As you may have also experienced, this approach never fails to deliver results. Even the worst supervised ML models that I’ve seen at the workplace end up being superior to the traditional segmentation analysis. I won’t claim that supervised ML is easy (but it gets substantially easier with experience). You still need to come up with hypotheses, spend quite a bit of time doing data wrangling and feature engineering, but then you can quickly iterate. I’ve literally come up with suboptimal ML solutions in just one or two days of work. The key is to deliver quick results and iterate.
How does this work? Typically you already have some data, let’s call it Y, that will help guide your algorithms. Y is many times binary (i.e. can only take two values, such as 0/1), for example denoting whether a campaign was successful or not with a specific customer. Other times it can be continuous (e.g. monthly spend). The important thing is that this has been tried in the past. Your task as a data scientist is to find features X that help predict Y. That’s it.
Notice that this supervised ML approach doesn’t require customer segments. If the algorithm is good (and we have very powerful algorithms in our toolkits) it will take care of similarities under the hood. You may want to understand why it works, but then you can use your interpretability toolkit and try to open the black box. It won’t be perfect, but it would be good enough so that you can create powerful narratives and tell a story to your stakeholder, and check if things “make sense”.
What happens if this is a new product?
If you don’t have a Y to guide your algorithm, does it make sense to segment your data? A fair answer is that it may make sense. But I would further qualify this answer by saying that the preferred approach in this scenario doesn’t look like the segmentation strategy described before.
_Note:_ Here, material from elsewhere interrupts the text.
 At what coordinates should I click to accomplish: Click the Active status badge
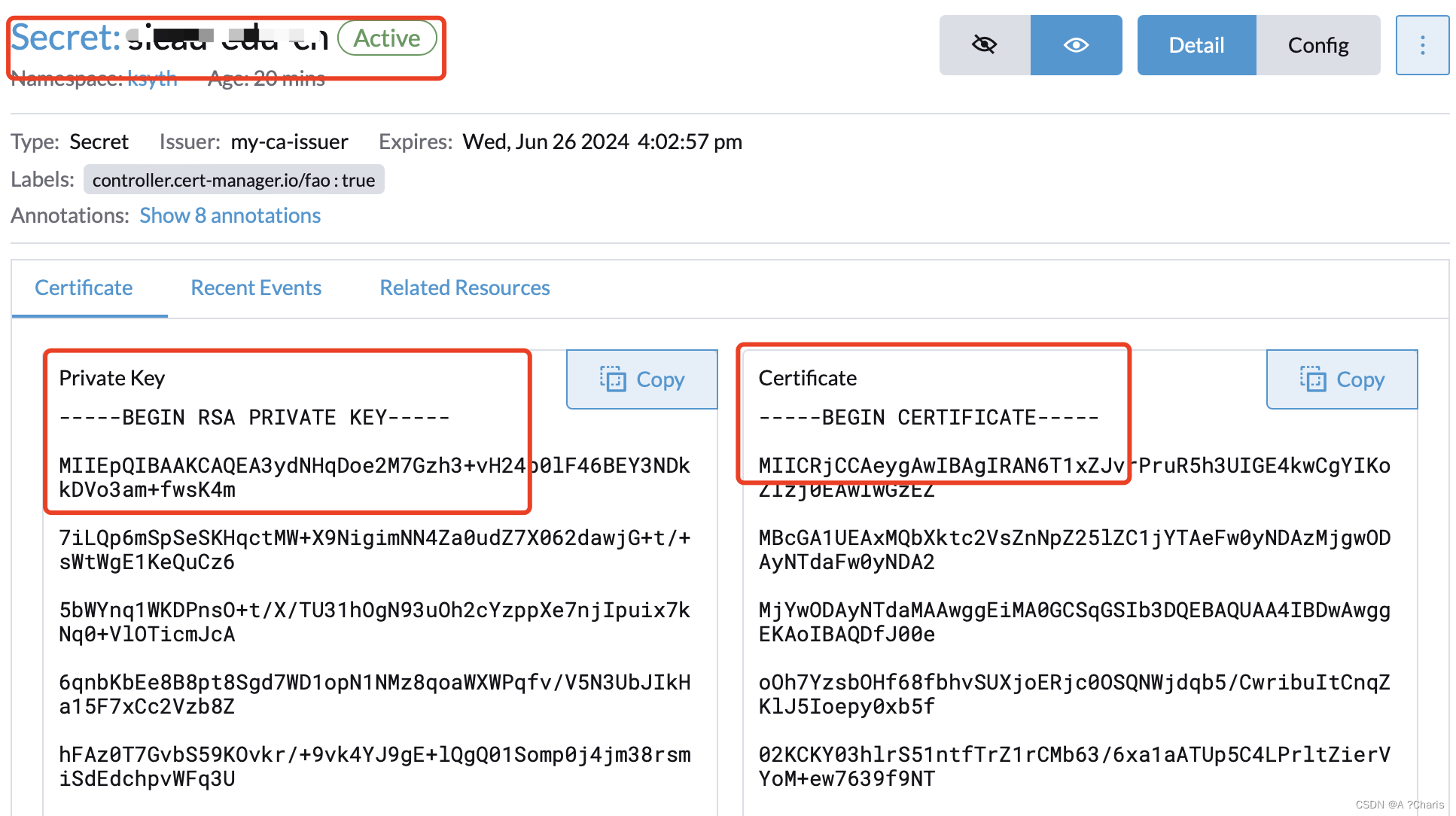pos(387,38)
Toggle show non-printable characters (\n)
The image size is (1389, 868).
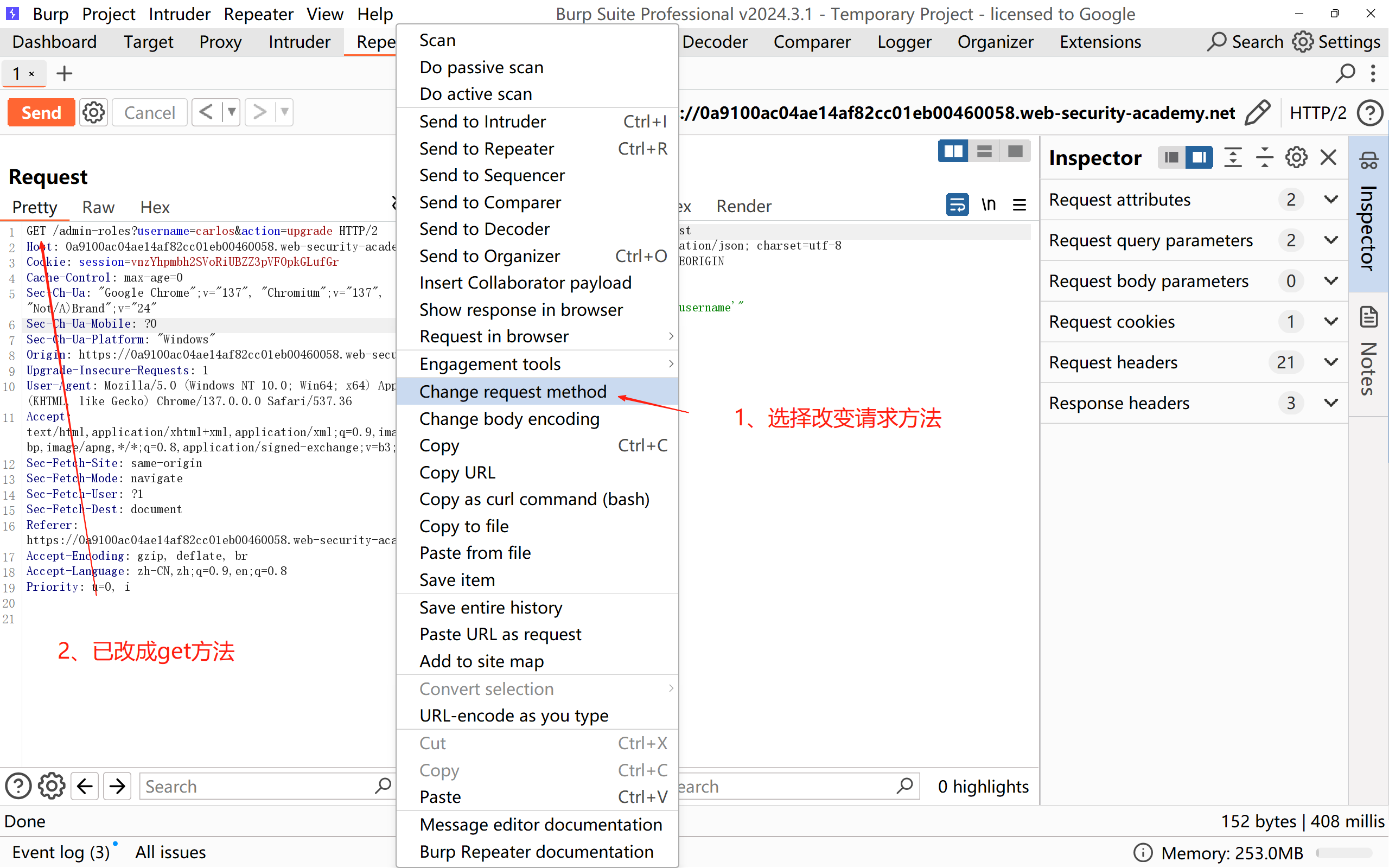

Here I’d recommend starting with hypotheses like “I think that feature A will work with customer persona X, because… “. Notice that this again sounds like supervised learning: you have some ideas that guide your analysis and you test them. The idea is to collect information as quickly as possible so that you can make better decisions. Strong hypotheses are great for information collection purposes. If you don’t have strong hypotheses, it might be better to go back to the drawing board though.
What next?
My suggestion is that the next time you feel the urge to do some segmentation analysis — or the next time your stakeholder asks for it – you first consider any alternative supervised ML approach. In my experience, it's (almost) never the case that segmentation will provide fast-enough impact. I’m not saying that there’s no place for segmentation methods in the data science toolkit. My claim is that top performing data science teams should focus on impact first and foremost. If some algorithm helps you deliver value fast enough, go ahead and use it.
See Chapter 1 of Analytical Skills in AI and Data Science.
In Chapters 7 and 13 in Data Science: The Hard Parts I discuss how interpretability helps building robust narratives.
In particular, see Chapter 3.
Approaching your stakeholder with questions, rather than solutions, can help bridge a communications gap that many times can be difficult to overcome.